▸ Document text
┌──
10 Best Tips To Travel Japan On A Budget

Is Japan expensive to visit? Many people think it’s impossible to travel Japan on a budget, but the cost of going to Japan is quite similar to the one in Europe, or even cheaper!

Although you cannot compare the price in Japan to the amount of money you pay in South East Asia, there are affordable services in Japan besides expensive ones.

In this article, I list the 10 BEST tips to visit Japan on a budget to help you enjoy the best of your trip to Japan without being broke.

1. Using public transportation wisely

a) Local train

If you want to save money (and have lots of time), you can choose local trains, which stop at every stop.

It’s also an exciting way to explore Japan’s beauty and give you plenty of time to take pictures.

travel in japan by train

If you visit Tokyo, you can check the metro in Tokyo here.

b) Bus

Going from one city to another by bus in Japan can be cheaper than trains. So if you’d like to save some bucks, you should take a night bus instead.

However, if you’re in the big city, it’s better to use the metro system or train system because it’s faster and cheaper than buses in some circumstances.

c) Japan Rail Pass

Have you heard of Japan Rail Pass?

If you travel to an area for more than three days, I suggest you check out and buy the 7-day railway pass or 14-day pass.

It’s convenient, and you can use trains as much as you want. Please note that you’ll need to keep your Pass all the time and show it when you pass the gate, and on the train, then you’re fine.
└──
▸ Given task 1
In the Japan budget travel article, which passes does the author suggest buying for travel in an area lasting more than three days?
▸ Given task 2
Pick up the Japan budget travel article after its last sentence and write the next part.
The lines after this point are separate material and have no connection to the Japan budget travel article.

▸ Stored data
┌──
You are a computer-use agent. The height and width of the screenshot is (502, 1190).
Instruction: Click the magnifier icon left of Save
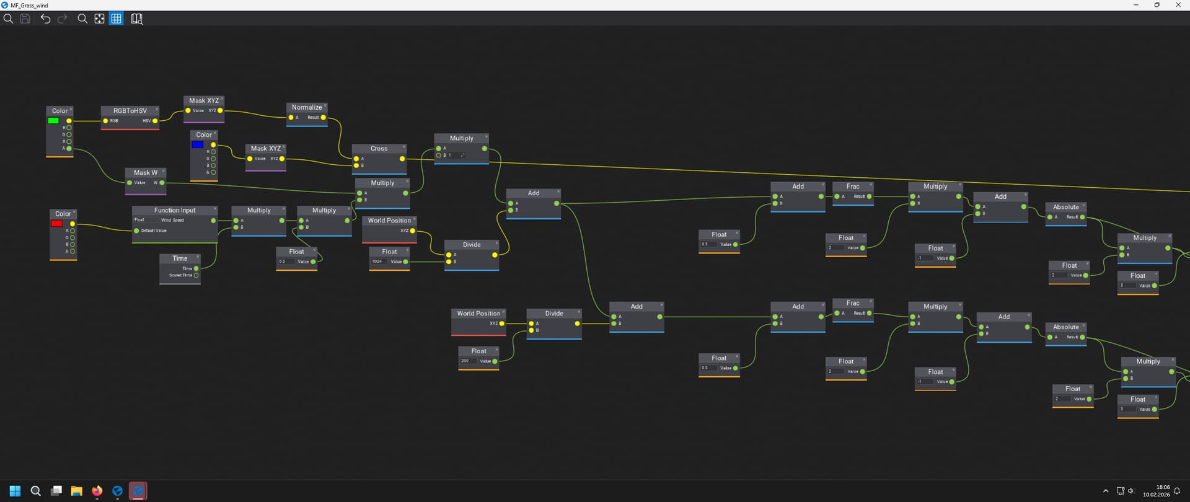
└──
▸ Final result 1
The 7-day or 14-day Japan Rail Pass.

▸ Final result 2
You can even use shinkansen in Northern Kyushu if you buy a Northern Kyushu pass. There are many beautiful places to visit in Kyushu, such as Yufuin – a beautiful lookalike fairytale town, or Beppu – a lovely hot spring town.

2. Traveling in Japan at the off-peak time

The first rule is to avoid visiting Japan at peak times.

So, when is the best time to visit Japan?

There are some main vacation periods in Japan, such as New Year, Golden Week (late April to early May), and Obon (mid-August).

how to travel to Japan on a budget

Do you know how rarely Japanese people have a break?

The Japanese use this time to travel or go shopping. In these periods, the Japanese don’t need to work or study, which they always do, so all the “must-visit” places or famous vacation areas are full of tourists.

As a result, the service price is insane. The cost of hotels, ryokan, or any accommodation increase steadily.

The price of a flight is high too.

If you’re a budget traveler, I guess you wouldn’t want to pay extra money for these periods, right?

Also, there are many people on the street or in any attractions. And you will need to wait for hours if you want to enter any sites, or even buy anything. You will be so tired of just waiting and wasting your time on it.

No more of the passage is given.